How many lines of the entries below contain the word "Instruction", with case counting? Reply with the number alone.

Start

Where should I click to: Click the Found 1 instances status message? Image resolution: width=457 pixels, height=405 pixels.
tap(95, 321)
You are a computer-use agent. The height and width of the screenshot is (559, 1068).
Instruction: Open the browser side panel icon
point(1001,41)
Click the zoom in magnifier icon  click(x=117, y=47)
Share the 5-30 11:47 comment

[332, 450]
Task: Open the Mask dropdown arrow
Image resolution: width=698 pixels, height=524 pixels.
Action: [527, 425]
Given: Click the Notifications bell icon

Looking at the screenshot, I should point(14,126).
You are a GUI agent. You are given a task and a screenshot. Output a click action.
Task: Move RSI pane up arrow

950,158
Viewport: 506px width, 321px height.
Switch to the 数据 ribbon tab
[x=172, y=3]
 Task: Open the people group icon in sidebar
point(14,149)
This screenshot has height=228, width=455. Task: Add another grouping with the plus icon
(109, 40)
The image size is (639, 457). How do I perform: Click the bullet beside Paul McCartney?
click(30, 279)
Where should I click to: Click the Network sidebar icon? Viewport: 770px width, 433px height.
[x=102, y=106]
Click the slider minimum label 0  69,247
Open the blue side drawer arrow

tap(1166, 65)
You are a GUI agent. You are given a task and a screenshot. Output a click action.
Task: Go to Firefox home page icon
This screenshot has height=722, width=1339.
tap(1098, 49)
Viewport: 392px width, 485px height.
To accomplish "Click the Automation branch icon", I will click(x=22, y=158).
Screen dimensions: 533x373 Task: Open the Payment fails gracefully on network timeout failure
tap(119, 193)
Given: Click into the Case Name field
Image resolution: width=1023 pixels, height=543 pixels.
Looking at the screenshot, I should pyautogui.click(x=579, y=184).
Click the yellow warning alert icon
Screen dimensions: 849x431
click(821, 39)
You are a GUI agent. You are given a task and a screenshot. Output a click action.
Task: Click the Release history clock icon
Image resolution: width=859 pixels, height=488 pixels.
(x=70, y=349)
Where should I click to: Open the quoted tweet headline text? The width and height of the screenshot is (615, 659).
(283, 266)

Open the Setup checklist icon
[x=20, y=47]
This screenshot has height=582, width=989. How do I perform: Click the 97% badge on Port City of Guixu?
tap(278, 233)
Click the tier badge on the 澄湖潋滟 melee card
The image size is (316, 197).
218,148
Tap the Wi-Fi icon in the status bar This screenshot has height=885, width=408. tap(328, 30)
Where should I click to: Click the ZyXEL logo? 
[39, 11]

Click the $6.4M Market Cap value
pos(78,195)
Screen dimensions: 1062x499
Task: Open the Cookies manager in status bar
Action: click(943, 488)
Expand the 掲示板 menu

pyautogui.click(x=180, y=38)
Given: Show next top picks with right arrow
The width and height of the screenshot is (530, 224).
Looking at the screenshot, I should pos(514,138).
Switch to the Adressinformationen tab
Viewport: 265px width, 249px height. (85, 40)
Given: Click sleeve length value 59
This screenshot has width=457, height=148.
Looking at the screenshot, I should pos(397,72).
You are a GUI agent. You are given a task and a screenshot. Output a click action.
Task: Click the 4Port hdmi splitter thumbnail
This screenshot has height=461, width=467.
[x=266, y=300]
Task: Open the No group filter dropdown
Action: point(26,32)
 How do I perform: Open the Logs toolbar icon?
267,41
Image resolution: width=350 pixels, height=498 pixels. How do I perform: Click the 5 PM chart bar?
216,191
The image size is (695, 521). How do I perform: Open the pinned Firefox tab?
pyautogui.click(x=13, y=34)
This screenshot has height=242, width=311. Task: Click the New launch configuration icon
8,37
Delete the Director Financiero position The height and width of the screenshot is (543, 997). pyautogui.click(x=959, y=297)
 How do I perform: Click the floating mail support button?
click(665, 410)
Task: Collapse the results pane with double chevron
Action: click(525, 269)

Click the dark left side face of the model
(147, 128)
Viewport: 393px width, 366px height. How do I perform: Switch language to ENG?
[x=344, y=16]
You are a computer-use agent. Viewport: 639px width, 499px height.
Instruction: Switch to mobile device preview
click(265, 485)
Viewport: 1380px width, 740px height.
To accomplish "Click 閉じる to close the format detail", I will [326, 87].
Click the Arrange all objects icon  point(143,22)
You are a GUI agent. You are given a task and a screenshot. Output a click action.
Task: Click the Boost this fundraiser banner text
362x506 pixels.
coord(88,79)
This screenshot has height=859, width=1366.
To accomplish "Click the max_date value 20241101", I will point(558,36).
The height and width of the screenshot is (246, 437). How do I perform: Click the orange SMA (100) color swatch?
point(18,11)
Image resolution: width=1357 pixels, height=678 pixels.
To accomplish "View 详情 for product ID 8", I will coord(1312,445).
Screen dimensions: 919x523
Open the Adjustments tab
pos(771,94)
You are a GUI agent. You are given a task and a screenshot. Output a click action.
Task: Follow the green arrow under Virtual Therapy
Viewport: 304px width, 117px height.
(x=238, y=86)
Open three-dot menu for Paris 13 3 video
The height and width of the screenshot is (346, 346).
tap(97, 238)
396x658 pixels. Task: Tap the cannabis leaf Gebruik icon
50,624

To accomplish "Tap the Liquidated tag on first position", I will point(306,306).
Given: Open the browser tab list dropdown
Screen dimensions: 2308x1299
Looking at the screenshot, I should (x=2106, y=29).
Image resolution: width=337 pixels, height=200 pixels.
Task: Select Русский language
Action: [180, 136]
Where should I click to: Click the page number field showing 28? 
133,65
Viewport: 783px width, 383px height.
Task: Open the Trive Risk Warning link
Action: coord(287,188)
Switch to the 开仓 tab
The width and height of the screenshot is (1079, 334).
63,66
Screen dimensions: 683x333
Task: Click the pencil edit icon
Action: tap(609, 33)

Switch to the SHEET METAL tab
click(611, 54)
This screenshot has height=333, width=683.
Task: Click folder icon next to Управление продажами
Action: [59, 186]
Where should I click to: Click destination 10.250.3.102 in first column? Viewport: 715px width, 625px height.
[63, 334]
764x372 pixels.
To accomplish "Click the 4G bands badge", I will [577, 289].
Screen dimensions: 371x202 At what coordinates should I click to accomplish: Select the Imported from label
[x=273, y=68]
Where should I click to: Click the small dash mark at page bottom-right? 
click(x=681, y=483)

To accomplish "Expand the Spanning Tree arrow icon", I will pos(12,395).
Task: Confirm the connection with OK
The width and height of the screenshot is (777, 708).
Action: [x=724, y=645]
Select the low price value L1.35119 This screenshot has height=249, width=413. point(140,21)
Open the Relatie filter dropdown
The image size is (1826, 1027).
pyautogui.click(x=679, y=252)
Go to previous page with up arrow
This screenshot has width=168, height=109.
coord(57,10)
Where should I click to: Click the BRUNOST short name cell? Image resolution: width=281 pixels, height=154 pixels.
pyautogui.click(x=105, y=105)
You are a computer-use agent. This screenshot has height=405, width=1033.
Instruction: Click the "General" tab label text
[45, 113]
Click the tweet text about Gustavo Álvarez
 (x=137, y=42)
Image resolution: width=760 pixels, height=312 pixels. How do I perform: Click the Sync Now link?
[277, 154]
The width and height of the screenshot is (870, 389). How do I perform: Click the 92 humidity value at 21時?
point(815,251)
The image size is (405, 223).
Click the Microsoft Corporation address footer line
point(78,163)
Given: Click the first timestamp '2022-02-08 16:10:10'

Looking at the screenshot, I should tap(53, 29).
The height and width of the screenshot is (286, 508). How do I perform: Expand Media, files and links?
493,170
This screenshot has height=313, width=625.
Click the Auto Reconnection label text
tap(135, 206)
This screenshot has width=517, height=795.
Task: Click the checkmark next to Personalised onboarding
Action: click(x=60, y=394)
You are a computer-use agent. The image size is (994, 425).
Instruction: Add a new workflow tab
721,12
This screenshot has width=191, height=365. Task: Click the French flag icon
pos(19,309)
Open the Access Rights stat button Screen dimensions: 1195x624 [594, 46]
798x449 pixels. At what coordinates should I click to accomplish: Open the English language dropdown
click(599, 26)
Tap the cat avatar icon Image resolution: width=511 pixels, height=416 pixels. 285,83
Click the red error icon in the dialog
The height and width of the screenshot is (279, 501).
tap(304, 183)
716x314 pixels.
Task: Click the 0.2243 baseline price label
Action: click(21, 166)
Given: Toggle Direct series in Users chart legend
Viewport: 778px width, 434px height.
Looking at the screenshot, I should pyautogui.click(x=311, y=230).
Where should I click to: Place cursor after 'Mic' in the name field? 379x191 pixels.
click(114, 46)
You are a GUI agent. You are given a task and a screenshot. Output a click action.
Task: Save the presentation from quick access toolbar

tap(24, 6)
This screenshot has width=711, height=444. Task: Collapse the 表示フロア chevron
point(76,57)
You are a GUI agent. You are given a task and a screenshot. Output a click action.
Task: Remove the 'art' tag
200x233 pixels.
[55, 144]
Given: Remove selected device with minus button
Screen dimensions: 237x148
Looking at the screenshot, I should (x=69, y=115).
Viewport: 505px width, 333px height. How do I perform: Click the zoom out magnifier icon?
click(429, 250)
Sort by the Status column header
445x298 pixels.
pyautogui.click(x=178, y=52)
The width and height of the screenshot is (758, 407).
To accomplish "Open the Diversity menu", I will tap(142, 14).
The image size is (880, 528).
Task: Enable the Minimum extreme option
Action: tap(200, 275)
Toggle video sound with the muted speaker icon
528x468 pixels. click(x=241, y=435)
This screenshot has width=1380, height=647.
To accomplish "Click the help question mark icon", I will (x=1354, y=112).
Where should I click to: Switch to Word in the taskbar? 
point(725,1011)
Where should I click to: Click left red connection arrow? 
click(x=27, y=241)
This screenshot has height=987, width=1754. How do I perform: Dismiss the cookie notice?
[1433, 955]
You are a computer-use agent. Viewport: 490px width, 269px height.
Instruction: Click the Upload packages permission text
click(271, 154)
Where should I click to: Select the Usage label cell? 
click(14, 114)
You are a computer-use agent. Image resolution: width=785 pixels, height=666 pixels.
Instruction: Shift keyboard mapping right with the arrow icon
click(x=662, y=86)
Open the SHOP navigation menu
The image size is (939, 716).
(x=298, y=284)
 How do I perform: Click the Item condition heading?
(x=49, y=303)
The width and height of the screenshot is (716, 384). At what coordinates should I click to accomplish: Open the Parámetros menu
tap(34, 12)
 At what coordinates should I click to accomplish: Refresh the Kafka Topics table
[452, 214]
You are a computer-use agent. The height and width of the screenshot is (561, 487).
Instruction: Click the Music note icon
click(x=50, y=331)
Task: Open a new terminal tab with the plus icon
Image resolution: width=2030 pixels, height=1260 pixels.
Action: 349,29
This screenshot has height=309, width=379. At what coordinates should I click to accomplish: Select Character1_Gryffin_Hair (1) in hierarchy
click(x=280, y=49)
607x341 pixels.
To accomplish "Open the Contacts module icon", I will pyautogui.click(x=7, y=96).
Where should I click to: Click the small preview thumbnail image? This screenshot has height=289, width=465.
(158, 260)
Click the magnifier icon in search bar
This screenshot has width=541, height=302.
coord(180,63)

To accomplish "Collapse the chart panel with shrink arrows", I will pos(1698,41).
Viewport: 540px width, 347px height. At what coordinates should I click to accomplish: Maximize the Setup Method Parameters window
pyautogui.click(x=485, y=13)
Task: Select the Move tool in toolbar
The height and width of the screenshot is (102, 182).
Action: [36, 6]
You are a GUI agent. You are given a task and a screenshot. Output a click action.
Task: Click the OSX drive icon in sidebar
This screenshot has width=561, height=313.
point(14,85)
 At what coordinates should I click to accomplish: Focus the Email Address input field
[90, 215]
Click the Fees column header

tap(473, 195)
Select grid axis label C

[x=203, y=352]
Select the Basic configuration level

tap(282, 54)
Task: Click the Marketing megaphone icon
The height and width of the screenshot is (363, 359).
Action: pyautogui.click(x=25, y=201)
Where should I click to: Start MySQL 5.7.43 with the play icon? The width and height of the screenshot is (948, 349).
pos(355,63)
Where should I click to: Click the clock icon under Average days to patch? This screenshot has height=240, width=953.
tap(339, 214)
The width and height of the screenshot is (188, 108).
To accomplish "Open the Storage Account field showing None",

End

» RESULT OF THE EXERCISE
7